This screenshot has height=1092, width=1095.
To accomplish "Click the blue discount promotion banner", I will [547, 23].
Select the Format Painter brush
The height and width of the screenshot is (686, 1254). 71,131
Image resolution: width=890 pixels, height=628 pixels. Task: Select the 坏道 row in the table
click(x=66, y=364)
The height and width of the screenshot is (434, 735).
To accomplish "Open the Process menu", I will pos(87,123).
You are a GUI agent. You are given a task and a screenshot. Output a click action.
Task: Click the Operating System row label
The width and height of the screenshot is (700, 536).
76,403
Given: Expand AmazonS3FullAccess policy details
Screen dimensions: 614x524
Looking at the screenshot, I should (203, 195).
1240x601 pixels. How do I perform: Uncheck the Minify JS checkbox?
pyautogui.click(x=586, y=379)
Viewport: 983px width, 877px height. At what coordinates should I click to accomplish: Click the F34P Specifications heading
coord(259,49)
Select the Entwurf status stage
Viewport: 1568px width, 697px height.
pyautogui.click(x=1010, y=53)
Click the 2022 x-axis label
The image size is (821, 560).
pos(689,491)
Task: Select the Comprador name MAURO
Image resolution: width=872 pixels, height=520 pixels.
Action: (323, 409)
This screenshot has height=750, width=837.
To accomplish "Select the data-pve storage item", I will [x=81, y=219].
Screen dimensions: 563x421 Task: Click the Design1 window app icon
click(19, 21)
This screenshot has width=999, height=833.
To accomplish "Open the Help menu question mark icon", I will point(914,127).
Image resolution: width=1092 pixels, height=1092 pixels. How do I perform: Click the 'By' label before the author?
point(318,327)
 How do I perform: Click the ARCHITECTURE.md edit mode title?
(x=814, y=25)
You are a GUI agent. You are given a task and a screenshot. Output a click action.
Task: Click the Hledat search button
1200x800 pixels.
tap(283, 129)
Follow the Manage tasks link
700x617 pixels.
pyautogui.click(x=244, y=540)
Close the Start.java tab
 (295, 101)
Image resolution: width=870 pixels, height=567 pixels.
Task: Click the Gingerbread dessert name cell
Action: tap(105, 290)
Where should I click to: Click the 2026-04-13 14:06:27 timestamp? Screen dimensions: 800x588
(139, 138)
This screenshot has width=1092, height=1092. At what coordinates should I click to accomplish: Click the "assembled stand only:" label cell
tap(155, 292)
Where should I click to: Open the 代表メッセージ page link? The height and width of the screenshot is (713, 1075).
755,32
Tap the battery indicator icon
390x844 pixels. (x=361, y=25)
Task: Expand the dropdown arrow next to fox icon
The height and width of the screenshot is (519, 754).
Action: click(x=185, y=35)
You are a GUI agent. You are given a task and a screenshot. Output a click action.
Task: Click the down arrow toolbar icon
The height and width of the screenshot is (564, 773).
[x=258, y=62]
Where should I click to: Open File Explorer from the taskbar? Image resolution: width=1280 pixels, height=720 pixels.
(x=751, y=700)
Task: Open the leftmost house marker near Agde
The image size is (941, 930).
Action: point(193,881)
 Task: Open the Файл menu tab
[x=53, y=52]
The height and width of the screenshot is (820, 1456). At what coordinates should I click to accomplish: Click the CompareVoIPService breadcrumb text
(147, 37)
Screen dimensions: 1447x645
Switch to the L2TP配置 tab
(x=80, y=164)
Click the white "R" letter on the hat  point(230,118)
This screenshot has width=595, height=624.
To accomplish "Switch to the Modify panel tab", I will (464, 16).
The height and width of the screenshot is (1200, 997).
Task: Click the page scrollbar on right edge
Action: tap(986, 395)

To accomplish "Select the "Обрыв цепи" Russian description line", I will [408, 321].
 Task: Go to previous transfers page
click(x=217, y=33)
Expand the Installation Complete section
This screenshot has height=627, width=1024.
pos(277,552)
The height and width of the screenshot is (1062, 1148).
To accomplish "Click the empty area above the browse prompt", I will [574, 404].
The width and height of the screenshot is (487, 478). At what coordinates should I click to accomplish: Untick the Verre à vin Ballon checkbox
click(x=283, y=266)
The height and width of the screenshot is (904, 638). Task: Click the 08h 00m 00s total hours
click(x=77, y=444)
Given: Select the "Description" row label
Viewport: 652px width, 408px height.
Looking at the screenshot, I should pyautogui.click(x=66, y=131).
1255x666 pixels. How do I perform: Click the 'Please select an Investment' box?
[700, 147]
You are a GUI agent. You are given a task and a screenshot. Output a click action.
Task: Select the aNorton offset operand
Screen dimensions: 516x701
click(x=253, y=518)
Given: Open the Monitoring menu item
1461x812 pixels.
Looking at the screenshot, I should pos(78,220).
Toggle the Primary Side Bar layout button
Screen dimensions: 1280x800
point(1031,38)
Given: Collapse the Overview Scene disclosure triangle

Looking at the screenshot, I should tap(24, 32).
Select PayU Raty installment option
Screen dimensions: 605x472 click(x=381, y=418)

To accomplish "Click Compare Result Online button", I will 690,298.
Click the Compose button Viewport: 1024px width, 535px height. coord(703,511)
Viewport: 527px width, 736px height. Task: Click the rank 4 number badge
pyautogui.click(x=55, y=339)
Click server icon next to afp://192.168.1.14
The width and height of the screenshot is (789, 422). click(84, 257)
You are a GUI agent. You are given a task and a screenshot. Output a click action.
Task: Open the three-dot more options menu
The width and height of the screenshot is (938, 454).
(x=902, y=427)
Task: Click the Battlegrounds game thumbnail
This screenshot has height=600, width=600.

==========

| TASK TO COMPLETE |
Please show every line above that includes the word "Expand".

| RESULT BELOW |
Given: Expand AmazonS3FullAccess policy details
Task: Expand the dropdown arrow next to fox icon
Expand the Installation Complete section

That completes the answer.